Glugio Nicandro, the artist known as Gronk, was born to Mexican-American parents in East Los Angeles, California in 1954. He is a prolific painter, muralist, performance artist, theatrical set designer, art collective co-founder and art activist.

 

Gronk was raised by his mother, a librarian and activist, who encouraged him to read and to become an activist himself. He said that Gronk is a name his mother found in an article in National Geographic about a Brazilian tribe while resting shortly before his birth.

 

Gronk was inspired by an uncle who was always drawing and by television shows and foreign films. One of his early memories was his mother bringing a boomerang shaped coffee table into the house. He thought of the table as his spaceship, and would sit on it to watch sci-fi movies on TV. He credits his ceramic teacher at Stevenson Junior High School in East LA for encouraging him to create works that inspired him, and were fun, and to not let other peoples’ criticism affect his work.

 

At the age of fourteen, Gronk began writing plays. He put together a performance of one of his plays while in high school, which led him to meet other young, creative people. The group eventually became ASCO (Spanish for ‘disgust’), a Chicano artist collective that was active from 1972 to 1987. The group focused on solving social, economic and political problems in the community. The Vietnam War had a severe impact on  East LA.  “A lot of our friends were coming back in body bags and were dying,” Gronk said, “and we were seeing a whole generation come back that weren't alive anymore.
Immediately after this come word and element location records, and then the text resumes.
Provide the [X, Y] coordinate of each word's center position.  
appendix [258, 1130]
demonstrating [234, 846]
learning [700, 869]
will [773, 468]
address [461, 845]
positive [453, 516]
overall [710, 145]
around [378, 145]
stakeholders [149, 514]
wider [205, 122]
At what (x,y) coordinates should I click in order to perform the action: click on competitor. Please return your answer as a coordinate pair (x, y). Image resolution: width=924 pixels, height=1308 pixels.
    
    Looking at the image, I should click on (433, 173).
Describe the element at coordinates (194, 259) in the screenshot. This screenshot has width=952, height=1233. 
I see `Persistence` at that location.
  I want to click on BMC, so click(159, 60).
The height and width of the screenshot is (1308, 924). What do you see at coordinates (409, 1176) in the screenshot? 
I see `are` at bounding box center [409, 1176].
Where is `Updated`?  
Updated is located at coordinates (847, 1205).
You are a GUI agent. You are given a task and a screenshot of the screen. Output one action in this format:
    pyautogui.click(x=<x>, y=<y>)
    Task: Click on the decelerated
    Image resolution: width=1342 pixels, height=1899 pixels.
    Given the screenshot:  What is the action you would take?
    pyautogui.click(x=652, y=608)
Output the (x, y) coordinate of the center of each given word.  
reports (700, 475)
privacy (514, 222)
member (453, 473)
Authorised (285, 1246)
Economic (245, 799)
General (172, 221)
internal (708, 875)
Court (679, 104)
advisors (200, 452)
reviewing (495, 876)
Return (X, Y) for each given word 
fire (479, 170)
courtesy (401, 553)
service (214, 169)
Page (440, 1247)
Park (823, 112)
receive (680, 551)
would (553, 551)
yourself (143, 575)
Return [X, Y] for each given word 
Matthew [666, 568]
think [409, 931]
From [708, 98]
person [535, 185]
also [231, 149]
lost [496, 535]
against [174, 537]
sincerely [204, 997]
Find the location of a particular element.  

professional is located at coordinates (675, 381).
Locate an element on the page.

And in a sense that gave us nausea ... that is Asco, in a way.” Gronk was drafted, but after two weeks of boot camp at Fort Ord the army decided that he just didn’t fit in and he was sent home.

 

In 1973, Gronk and ASCO founder, Willie Herrón IIl, painted a mural at the Estrada Courts housing project in East LA, to commemorate The Chicano Moratorium. The Moratorium took place of August 29, 1970. Members of the community marched to Laguna Park to protest the Vietnam War. The L.A. County Sherriff’s department reacted to a report that a liquor store had been robbed and tried to stop the protest. Tear gas was deployed, shots were fired and three people died in the melee. The Moratorium was the catalyst for the Chicano community to engage in social activism through art, music and performance, in ways that it had never done before.

 

In 1983, Gronk was awarded a fellowship from the National Endowment for the Arts, which allowed him more time for his own painting, rather than the performance art he had been working on with ASCO. He often paints a recurring image of a woman, facing away from the viewer, that he calls ‘The Tormentor’.

 

Gronk has created stage sets for the Los Angeles Opera and the Santa Fe Opera. He was given a residency at the University of New Mexico in 2003, was Artist-in-Residence at Fullerton College. His work was part of an ASCO retrospective at the Los Angeles County Museum of Art and can be found at The Cheech Marin Center for Chicano Art, Culture & Industry, the Smithsonian and other major venues.

 

Gronk doesn’t drive, and can often be seen walking around his neighborhood in Downtown LA. He often opens his studio to art students.

 


 

References:
Carolina Miranda. A ‘Catalytic Moment’ for Art and Culture’. Los Angeles Times. August 23, 2020.
Jeffrey Rangel. Archives of American Art/Interview. Smithsonian. January 20-23, 1997.